Gapokdakan Mina Mitra Banjarharjo telah lama menjalankan integrasi budidaya lele dengan cacing sutera. Budidaya cacing sutera ini berhasil dikembangbiakkan melalui pemanfaatan limbah budidaya lele dan juga dengan tambahan limbah burung puyuh.
Inovasi dalam bentuk budidaya terintegrasi ini akhirnya memberikan peningkatan kesejahteraan bagi para pembudidaya di Gapokdakan Mina Mitra Banjarharjo.
“Budidaya cacing sutera menjadi pendapatan harian kelompok, selain pendapatan bulanan dari budidaya ikan lele,” ungkap Kharir.
Dalam pengembangan budidaya lele, Gapokdakan Mina Mitra Banjarharjo memiliki luasan pembenihan ikan lele seluas 1.500 meter persegi yang mampu menghasilkan antara 100 ribu hingga 120 ribu ekor benih setiap bulannya. Nilai ekonomi yang dihasilkan mencapai sekitar Rp460 juta per tahun dengan target pasar di Kabupaten Sleman untuk pelaku usaha pembesaran ikan lele.

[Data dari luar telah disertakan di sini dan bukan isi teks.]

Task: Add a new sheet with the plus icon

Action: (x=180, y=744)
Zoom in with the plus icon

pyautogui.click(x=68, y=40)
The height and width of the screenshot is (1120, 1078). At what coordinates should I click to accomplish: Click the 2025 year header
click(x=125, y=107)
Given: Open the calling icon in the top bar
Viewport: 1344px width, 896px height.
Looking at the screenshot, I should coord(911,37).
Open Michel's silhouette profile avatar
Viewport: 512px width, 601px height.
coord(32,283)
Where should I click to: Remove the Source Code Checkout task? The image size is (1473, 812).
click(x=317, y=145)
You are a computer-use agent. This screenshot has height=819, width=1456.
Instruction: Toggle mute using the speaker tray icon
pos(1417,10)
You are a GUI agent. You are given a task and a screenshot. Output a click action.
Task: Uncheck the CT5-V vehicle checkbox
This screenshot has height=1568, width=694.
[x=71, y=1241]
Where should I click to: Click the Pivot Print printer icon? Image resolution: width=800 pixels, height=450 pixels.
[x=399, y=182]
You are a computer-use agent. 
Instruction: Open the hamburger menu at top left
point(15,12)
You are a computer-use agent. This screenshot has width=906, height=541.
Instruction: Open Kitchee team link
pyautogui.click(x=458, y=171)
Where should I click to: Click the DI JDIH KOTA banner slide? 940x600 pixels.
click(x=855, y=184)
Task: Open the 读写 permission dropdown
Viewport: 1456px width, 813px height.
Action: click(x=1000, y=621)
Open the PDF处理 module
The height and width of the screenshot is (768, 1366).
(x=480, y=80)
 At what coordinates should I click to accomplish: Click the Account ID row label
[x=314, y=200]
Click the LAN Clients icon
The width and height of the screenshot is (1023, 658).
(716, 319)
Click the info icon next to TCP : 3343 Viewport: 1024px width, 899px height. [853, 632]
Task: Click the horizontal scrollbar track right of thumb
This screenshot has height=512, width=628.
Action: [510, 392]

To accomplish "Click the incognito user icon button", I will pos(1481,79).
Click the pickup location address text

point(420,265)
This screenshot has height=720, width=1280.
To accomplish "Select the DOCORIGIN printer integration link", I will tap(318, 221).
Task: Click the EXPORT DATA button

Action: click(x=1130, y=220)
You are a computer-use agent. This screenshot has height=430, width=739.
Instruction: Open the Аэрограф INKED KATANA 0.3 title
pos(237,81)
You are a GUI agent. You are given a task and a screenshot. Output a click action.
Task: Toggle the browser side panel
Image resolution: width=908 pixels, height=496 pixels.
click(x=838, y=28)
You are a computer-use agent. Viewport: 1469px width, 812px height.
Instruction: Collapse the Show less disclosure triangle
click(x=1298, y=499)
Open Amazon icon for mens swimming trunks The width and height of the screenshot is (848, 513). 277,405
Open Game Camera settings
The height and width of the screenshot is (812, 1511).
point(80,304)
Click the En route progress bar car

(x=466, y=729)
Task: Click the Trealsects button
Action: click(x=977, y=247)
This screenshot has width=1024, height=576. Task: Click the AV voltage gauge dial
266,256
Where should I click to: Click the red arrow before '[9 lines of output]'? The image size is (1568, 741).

Sementara itu, luas kolam pembesaran lele mencapai 6.000 meter persegi dengan produktivitas mencapai 12-15 ton per bulan. Ukuran lele yang dipanen sekitar 6-10 ekor per kg, dan nilai ekonominya mencapai sekitar Rp3,6 miliar per tahun.
Menurut Kharir, budidaya lele dapat menghasilkan keuntungan asalkan dilakukan sesuai dengan prinsip-prinsip pembenihan ikan yang baik (CPIB) dan cara budidaya ikan yang baik (CBIB). Beberapa faktor penting dalam budidaya tersebut mencakup penggunaan benih dan pakan berkualitas tinggi, serta manajemen kualitas air yang baik.
Selain menggunakan pakan alami berupa cacing sutera yang dihasilkan dari budidaya sendiri, mereka juga menerapkan sistem grading remaja dalam budidaya lele, yang memungkinkan ikan lele dapat tumbuh lebih cepat.
“Selain itu dengan sistem grading dapat meminimalkan kerugian yang disebabkan oleh over feeding ataupun kanibalisme ikan lele,” pungkasnya.
Ketua Komisi IV DPR RI, Sudin, juga memberikan apresiasi dan terima kasih kepada Kementerian Kelautan dan Perikanan serta Gapokdakan Mina Mitra Banjarharjo atas pengembangan ide kreatif dalam mengintegrasikan usaha budidaya ikan lele dan budidaya cacing sutera.
Menurut Sudin, ini adalah satu inovasi teknologi yang sangat baik dari Gapokdakan Mina Mitra Banjarharjo dan memberikan nilai tambah melalui integrasi usaha budidaya ikan lele dan budidaya cacing sutera. Limbah dari budidaya ikan lele tidak dibuang langsung ke perairan umum, tetapi dimanfaatkan untuk budidaya cacing sutera.
Hal ini penting karena selain ikan lele memiliki manfaat yang penting dan sehat untuk mencegah stunting, limbah dari budidaya tersebut dapat digunakan untuk budidaya cacing sutera sebagai pakan bagi benih ikan lele.